-------- INPUT --------
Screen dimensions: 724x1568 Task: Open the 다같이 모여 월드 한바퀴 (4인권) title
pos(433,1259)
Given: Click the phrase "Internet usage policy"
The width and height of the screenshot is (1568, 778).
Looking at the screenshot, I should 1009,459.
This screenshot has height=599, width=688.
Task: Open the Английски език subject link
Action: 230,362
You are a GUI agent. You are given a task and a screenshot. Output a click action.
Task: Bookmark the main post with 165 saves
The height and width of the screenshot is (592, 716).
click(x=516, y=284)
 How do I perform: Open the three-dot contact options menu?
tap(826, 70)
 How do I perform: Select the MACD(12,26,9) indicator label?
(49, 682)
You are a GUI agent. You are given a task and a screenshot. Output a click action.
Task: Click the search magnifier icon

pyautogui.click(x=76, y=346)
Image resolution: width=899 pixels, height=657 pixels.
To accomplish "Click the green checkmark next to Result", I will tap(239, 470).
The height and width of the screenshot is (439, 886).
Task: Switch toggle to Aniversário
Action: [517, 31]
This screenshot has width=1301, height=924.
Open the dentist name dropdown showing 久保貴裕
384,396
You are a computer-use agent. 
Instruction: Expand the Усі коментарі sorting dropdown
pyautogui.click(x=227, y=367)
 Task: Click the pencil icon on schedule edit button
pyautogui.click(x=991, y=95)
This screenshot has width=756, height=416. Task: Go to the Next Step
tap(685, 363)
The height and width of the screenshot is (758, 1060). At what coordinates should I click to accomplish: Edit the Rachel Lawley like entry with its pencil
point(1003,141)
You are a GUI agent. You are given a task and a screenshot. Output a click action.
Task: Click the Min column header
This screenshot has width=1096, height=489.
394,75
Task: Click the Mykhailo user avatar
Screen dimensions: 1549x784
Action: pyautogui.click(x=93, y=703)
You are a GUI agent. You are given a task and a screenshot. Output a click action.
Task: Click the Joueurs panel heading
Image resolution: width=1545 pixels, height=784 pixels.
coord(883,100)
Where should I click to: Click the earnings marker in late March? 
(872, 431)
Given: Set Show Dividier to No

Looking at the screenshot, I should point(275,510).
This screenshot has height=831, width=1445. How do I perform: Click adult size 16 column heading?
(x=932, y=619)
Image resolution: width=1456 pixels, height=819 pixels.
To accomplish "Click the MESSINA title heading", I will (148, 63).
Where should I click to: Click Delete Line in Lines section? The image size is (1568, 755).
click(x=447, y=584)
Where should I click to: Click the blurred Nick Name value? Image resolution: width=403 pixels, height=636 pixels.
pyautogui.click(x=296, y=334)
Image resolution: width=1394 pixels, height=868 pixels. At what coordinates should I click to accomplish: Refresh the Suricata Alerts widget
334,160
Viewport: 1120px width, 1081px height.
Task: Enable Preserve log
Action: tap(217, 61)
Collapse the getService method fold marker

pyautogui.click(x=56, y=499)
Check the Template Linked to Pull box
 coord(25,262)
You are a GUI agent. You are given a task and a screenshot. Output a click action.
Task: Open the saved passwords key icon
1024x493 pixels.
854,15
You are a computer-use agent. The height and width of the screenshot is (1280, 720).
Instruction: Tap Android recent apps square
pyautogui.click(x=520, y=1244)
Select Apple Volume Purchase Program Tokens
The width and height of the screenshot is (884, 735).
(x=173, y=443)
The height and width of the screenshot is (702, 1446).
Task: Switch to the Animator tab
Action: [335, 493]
--------
WORK ORDER:
Check every line of the data, and copy the ones that contain "computer".

RESULT OF THE EXERCISE:
You are a computer-use agent. 
You are a computer-use agent. The height and width of the screenshot is (1280, 720).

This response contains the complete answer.